Narrative data from focus groups will be recorded and transcribed verbatim to allow data management and content examination. Thematic analyses to inductively classify data in concepts and categories, as these emerge through an interpretive process, will be carried out under the guidance of the qualitative methodologist [90]. Focus group participants will be shown a prototype of a family-based intervention as a PowerPoint presentation. Then they will be asked if they like the intervention, if they find it useful, and how it can be improved. Acceptability of the intervention will be assessed with a short survey using 7-point Likert-type items (1=Low to 7=High) asking overall satisfaction with the content, format and appearance of the program, and whether it can help with family communication, coping, and decision making. The survey assesses six acceptability items: ease of use, clarity, appropriate length, appropriate level of detail, able to hold interest, and satisfaction.

Results

This study is currently recruiting participants.

Discussion

Principal Considerations

Cancer predisposition cascade genetic screening combines personalized medicine and public health. Once a mutation carrier for HBOC or Lynch syndrome is identified, evidence-based interventions are available that can reduce the risk of adverse health outcomes in entire cohorts of relatives [91]. This approach is cost-effective for Tier 1 genetic conditions, leading to reduced medical and insurance coverage costs (eg, treatment and hospitalization expenses) [92-94]. Cascade screening for FH applied in the Netherlands identified thousands of mutation carriers for the disorder and has been subsidized by the Dutch government since 2015 [95,96]. Similar programs for FH have also been implemented in Scotland and Wales [97,98].

Availability of genetic testing created an increasing demand for coordination of health care services and risk communication among index cases and relatives. Knowledge of hereditary risk can serve as an information tool to reduce cancer morbidity and mortality. This necessitates the establishment of family-based registries that systematically record genetic information. Currently, this information is fragmented and dispersed across Swiss clinical sites. The establishment of high-risk clinics would allow synergistic approaches in cancer surveillance and medical care offered to these families. Effective data sharing and dissemination across disciplines is mandatory for increasing the impact of genetic screening, ensure resource allocation, and facilitate health care policy and decision making.

Conclusion

CASCADE study will promote multidisciplinary research in public health genetics at the cutting edge of medicine with strong translational application.

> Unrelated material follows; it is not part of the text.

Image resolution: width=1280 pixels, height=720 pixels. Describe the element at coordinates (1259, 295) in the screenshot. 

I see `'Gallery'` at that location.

This has significant potential to enhance the development of high-quality comprehensive support systems to improve use of cancer genetic services and facilitate patient involvement in health care decisions. The long-term outcome of this program is the development and implementation of new models for systematic surveillance and detection of individuals at risk for hereditary cancer in Switzerland. Immediate outcomes are the assessment of current use of cancer genetic services and evaluation of the public health impact of HBOC and LS. The CASCADE study will document the needs of mutation-harboring families, including barriers and facilitators to accessing cancer genetic services, and will promote use of family history for genetic risk assessment. The study will also provide information for the acceptability of an intervention that will potentially increase genetic literacy, expand understanding of health care technologies, and reduce HBOC- and LS-related morbidity and mortality in Switzerland.